***** TEXT EXCERPT *****

TV
In Defense Of… Some Of My Strange Sacred Cows
There are three things I’ve recently stumbled (or restumbled) upon that have bothered me. If you would have asked me in advance if they would, I would have laughed at you and said:
I guess it’s possible.
Then I would have went back to my day.
Nonetheless, here they are, in no particular order:
- At first. I was upset they made a sequel. Then… I got really upset.
I’m not a fan of the film Hoosiers, but I recognize its place as a revered sports flick. Maybe I need to see it again, but I remember seeing it during all the hoopla (pun!), and not thinking it was anything special. So it took me by major surprise when I thought there was a sequel to the Gene Hackman classic, starring Matthew Perry instead.
It was called Hoosiers II: Senior Year. My temper shot up the charts; how dare they, I cursed.

*****

INSTRUCTIONS -
1. Copy the post on strange sacred cows word for word, starting at "Nonetheless, here they" and ending at "they, I cursed.".
2. Answer these questions using the post on strange sacred cows.
(a) How many things does the writer say have recently bothered them?
(b) Which actor is named as the star of the original Hoosiers?
(c) What was the title of the sequel?
3. Write the next part of the post on strange sacred cows, picking up after its last sentence.

***** COLLECTED DATA *****

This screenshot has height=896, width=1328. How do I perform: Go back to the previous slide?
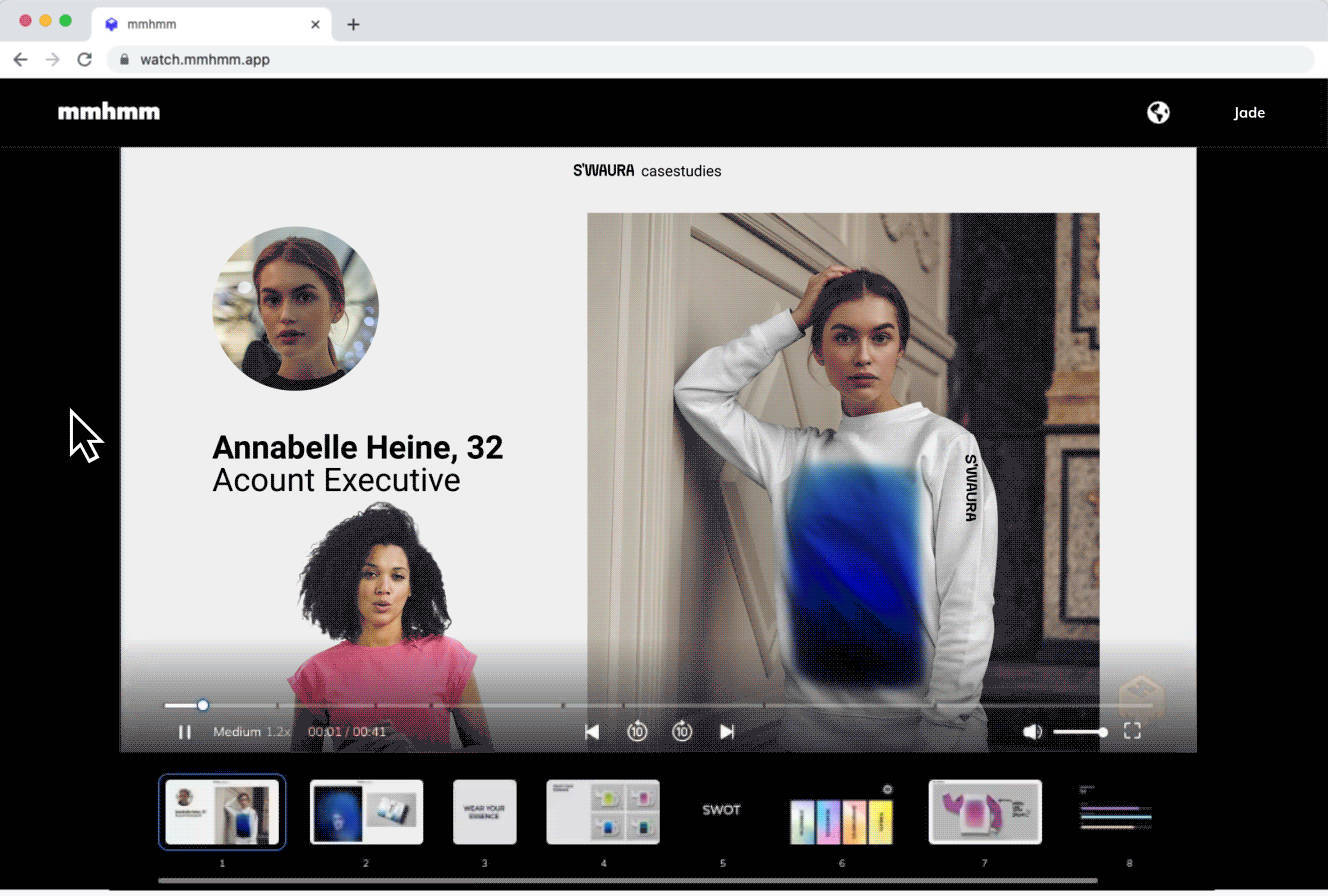pyautogui.click(x=592, y=731)
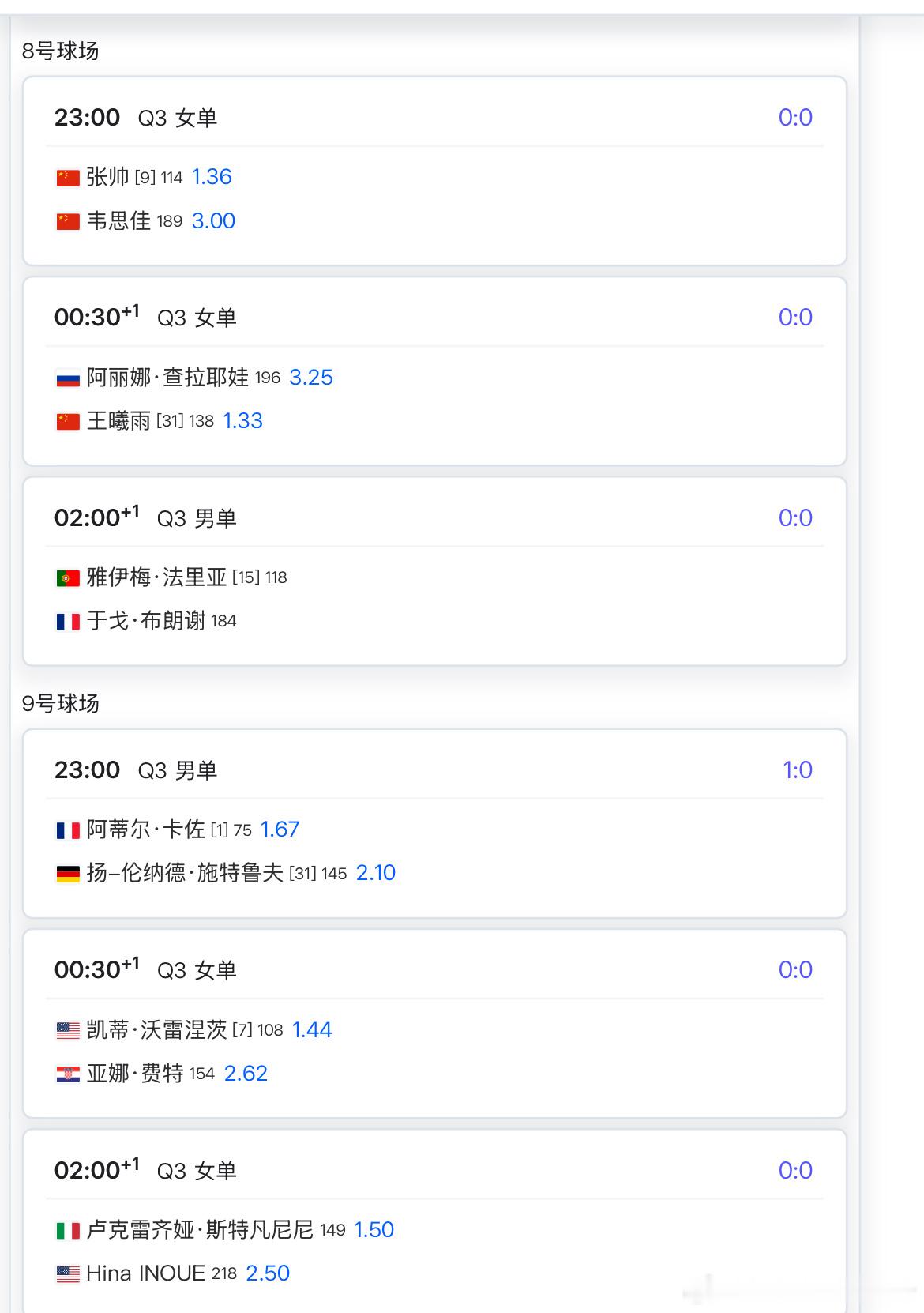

*****

EXERCISE RESPONSES -
1.
Nonetheless, here they are, in no particular order:
- At first. I was upset they made a sequel. Then… I got really upset.
I’m not a fan of the film Hoosiers, but I recognize its place as a revered sports flick. Maybe I need to see it again, but I remember seeing it during all the hoopla (pun!), and not thinking it was anything special. So it took me by major surprise when I thought there was a sequel to the Gene Hackman classic, starring Matthew Perry instead.
It was called Hoosiers II: Senior Year. My temper shot up the charts; how dare they, I cursed.

2.
(a) Three.
(b) Gene Hackman.
(c) Hoosiers II: Senior Year.

3.
But then I found out it was a spoof preview that played at the ESPYS… and my anger didn’t subside:
IT’S SO FUCKING HORRIBLE I’D PREFER A SEQUEL!
- I don’t think I’ll ever like Michelle Williams.
I can’t stand Michelle Williams. I tolerate her, not only because she’s probably not leaving Hollywood any time soon, but because Heath Ledger had to see something in her (other than his baby).
I don’t find her disgusting, a terrible actress, or an awful human being. So what causes this disdain?
I loved Katie Holmes on Dawson’s Creek so much that it’s weird I can no longer stand her either (CRUISE! *shakes fist at the sky*)… you see, Williams played “the other girl,” Jen Lindley. whom Joey had to compete against for the affection of Dawson Leery (James Van Der Beek), and I guess I can’t let that go.
(SIDENOTE: I should mention that I stopped watching the show pretty early on, although I know she and Pacey ended up together. PACEY! *shakes fist at the sky*)
- Please don’t let this become a trend.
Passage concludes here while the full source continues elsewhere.